==== Material

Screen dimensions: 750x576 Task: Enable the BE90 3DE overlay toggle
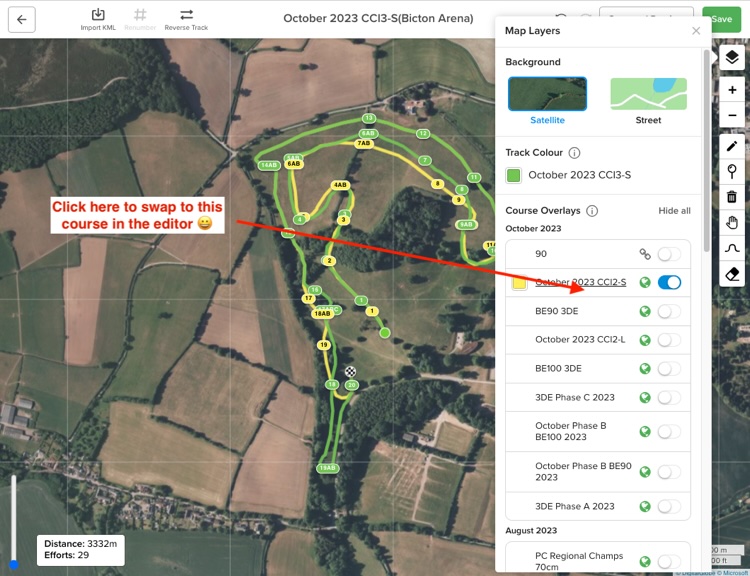669,311
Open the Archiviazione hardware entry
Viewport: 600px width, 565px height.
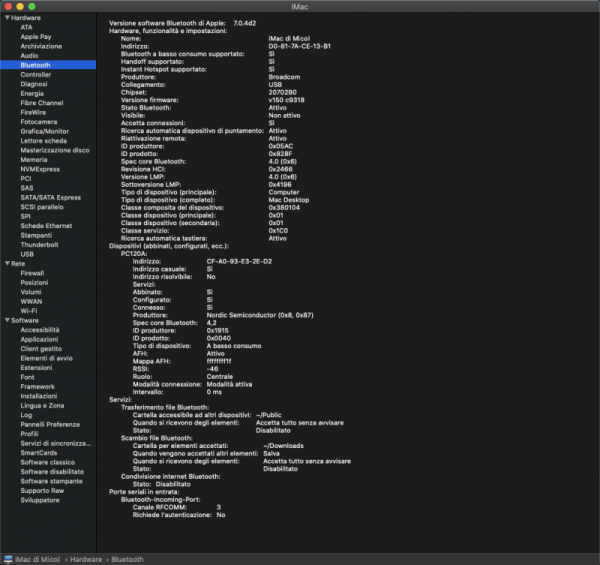pos(41,46)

========

• _Request_
Please put the data above into a JSON list of strings with one string per line, skipping blank lines and leaving the pictures out.

• _Written answer_
[
  "Screen dimensions: 750x576 Task: Enable the BE90 3DE overlay toggle",
  "669,311",
  "Open the Archiviazione hardware entry",
  "Viewport: 600px width, 565px height.",
  "pos(41,46)"
]